Tuesday, January 15, 2013

Australian Aborigines

In Hunter's history book (The Story of the World: History for the Classical Child: The Middle Ages) there's a chapter on the Aborigines of Australia.  It's a lot harder to find teaching materials on the Aborigines as compared to, say, the Vikings, but we found some interesting books and projects.  Here are a few things we used to get a more in-depth look at the Aborigines:

Sun Mother Wakes the World: An Australian Creation Story by Diane Wolkstein is a beautiful introduction to Aboriginal beliefs about nature and how the world and all the creatures in it came to be.  There's even an explanation for the many unique animals native to Australia, such as the platypus and kangaroo.  This book is a great jumping-off point to talk to children about more complex Aboriginal beliefs such as the Dreamtime, the continual process of creation in which art and "walkabouts" play a part.  (Parents who want to learn more about Aboriginal spirituality and myth before teaching, try this site, or this one).


Ready to Dream, by Donna Jo Napoli.  This easy picture book tells the story of a young girl named Ally who travels to Australia.  Ally wants to capture her impressions of the Outback in her artwork, but she keeps "messing up" her creations.  When Ally meets an Aboriginal artist named Pauline, she learns to rejoice in each mishap and see how it adds to her art.  Children will learn something of the attitude of Aborigines toward nature and art (for which their culture is famous).  The beautiful illustrations of Bronwyn Bancroft, an Aboriginal artist and children's book illustrator, are an education in and of themselves.

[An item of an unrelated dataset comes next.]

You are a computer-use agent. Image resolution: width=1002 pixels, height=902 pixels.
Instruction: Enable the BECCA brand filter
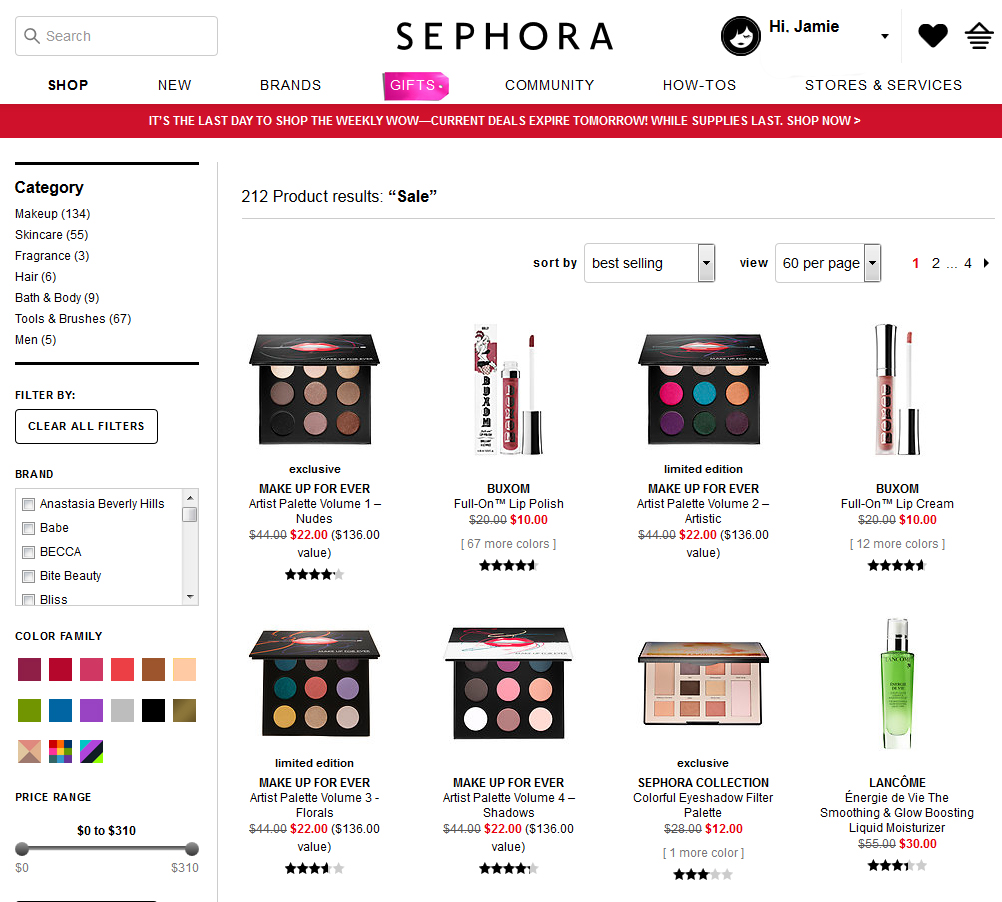coord(28,552)
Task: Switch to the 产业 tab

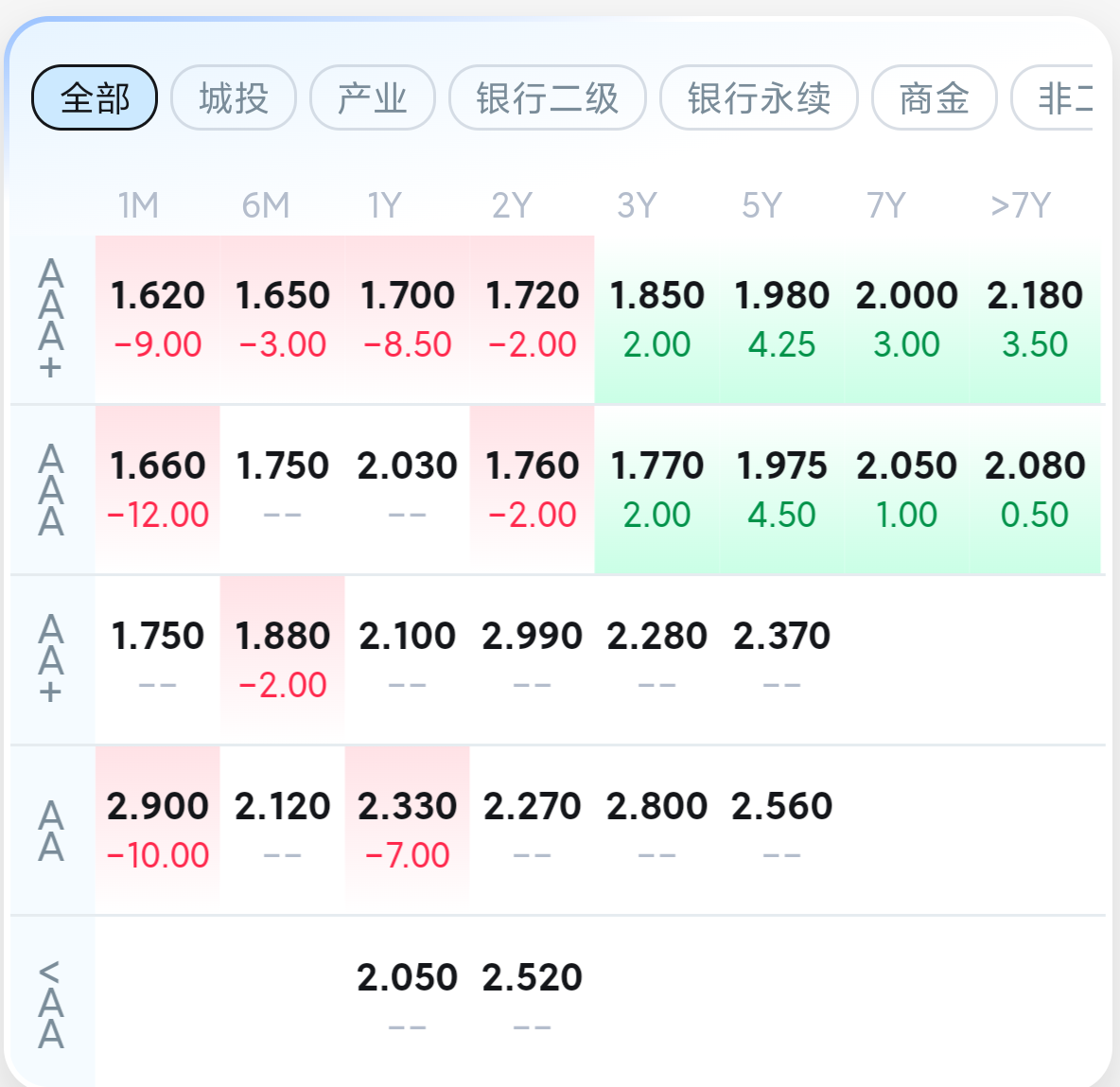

For an art project, we chose Aboriginal dot painting:

We used spouncers for the dots, but q-tips would probably work even better.  We looked at examples of Aboriginal art online, and my son was inspired by the flyer from an Aboriginal art sale! (See it here).  I pretty much just provided tempera paints, brushes and spouncers, and a piece of poster board (he chose black), and got out of the way.

He had a lot of fun, and was very proud of his creation. As soon as it was dry, he had me hang it up on his bedroom wall.  Here are some great sites to get tips and instructions on Aboriginal dot painting for children, as well as other Aboriginal crafts and activities:

For more ideas on studying Aborigines and Australia, including free printable Aboriginal art coloring pages, try our "Australia for Kids" Pinterest board here.

A few good websites for viewing Aboriginal art online are:

Australian Aborigines are the oldest continuous culture on the planet; we hope you have as much fun learning about them as we did!